Re: Bug in mempool::map?

Igor Fedotov <ifedotov@xxxxxxxxxxxx> · Thu, 22 Dec 2016 01:55:02 +0300

On 12/22/2016 12:43 AM, Sage Weil wrote:
On Wed, 21 Dec 2016, Igor Fedotov wrote:
On 12/20/2016 11:15 PM, Sage Weil wrote:
It seems like we have a few common cases...

1) big blob, single ref (e.g., immutable large object, and then the entire
thing is referenced, modulo the last block).

2) tiny blob, single alloc unit.  a counter is sufficient.

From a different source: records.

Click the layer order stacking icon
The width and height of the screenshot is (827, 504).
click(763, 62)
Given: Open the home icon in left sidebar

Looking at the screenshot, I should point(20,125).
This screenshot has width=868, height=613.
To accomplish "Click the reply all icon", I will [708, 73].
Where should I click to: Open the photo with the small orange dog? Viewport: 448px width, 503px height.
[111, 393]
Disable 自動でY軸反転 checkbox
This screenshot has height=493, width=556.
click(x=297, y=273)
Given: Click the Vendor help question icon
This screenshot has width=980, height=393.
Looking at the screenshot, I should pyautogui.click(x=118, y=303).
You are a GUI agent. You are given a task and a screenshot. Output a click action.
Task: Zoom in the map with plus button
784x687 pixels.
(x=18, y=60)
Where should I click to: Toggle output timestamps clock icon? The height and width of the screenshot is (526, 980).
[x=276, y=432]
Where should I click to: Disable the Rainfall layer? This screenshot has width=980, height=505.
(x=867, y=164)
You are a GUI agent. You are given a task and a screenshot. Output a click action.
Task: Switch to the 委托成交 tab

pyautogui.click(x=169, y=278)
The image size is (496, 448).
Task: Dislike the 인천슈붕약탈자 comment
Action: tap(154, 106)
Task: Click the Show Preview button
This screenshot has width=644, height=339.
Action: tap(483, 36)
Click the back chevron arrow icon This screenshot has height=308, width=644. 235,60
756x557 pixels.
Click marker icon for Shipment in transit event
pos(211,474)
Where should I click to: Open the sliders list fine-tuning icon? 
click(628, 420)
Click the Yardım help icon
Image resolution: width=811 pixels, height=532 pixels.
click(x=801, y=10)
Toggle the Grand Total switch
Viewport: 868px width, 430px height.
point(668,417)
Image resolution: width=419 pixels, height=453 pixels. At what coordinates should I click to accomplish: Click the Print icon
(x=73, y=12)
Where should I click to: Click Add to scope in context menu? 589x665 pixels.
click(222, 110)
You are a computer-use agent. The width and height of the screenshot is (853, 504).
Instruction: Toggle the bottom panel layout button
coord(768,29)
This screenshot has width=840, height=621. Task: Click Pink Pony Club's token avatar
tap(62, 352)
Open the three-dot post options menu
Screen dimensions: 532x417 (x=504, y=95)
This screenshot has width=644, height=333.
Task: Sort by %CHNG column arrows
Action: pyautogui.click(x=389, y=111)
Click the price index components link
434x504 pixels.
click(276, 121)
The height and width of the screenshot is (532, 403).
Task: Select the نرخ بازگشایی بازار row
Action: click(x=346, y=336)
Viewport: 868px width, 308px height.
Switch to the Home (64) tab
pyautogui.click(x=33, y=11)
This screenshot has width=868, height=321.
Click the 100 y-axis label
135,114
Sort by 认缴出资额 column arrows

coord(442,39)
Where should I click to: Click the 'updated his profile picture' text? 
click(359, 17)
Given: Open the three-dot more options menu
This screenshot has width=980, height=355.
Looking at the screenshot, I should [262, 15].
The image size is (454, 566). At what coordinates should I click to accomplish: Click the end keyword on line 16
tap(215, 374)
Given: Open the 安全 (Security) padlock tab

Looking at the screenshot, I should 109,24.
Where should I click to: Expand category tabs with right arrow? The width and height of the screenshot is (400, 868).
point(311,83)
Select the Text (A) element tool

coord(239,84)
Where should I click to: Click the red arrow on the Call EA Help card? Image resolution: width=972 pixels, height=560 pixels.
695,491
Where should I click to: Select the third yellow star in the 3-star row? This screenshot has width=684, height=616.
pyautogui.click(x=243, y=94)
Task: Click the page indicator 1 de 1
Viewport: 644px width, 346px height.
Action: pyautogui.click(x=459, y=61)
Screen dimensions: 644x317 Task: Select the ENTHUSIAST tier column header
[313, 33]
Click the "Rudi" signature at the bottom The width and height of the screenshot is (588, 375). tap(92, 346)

3) everything else in between...

We could probably get away with special-case efficient representations of
just 1 and 2?
I'd say 1) = entire blob is referenced just once. And 2) = single alloc unit
and partially referenced.

Then we need at minimum a bit flag for 1), 'int' for 2) and vector<int> for
3).

Possible implementations are
A.{
int standalone_counter;  //this covers 1 & 2, value greater than alloc unit
means 1)
vector<int> per_au_counters; // and this one for 3 with the first counter
stored in standalone_counter
}
vs.
B.{
//reuse some blob flag for 1)
vector<int> per_au_counters; //for 2) and 3)
}
vs.
C.{
vector<int> per_au_counters; //for all cases
}

A. Saves one allocation for 1 & 2, wastes 4 bytes for 1. Plus requires some
simple tricks to use both standalone counter and vector.
B. Saves 1 allocation and 4 bytes for 1. Unified counter vector processing but
some minor tricks with a flag.
C. Needs +1 allocation for 1 & 2. And wastes 4 bytes for 1. Unified counter
processing

I'd rather prefer B. implementation.
vector<int> is 24 bytes.  So if we're worried about memory, I think we
Yep, missed that...
want to have an alternative strategy.  Something like:

  uint8_t au_order;  ///< size of allocation unit (min_alloc_size may change)
Unless we pack the struct this byte field adds +8 bytes to struct size 
for 64-bit build. Another point is heap allocator granularity - most 
probably it will align allocated struct to 8 byte boundaries anyway. 
Hence we can use a full value instead of au_order.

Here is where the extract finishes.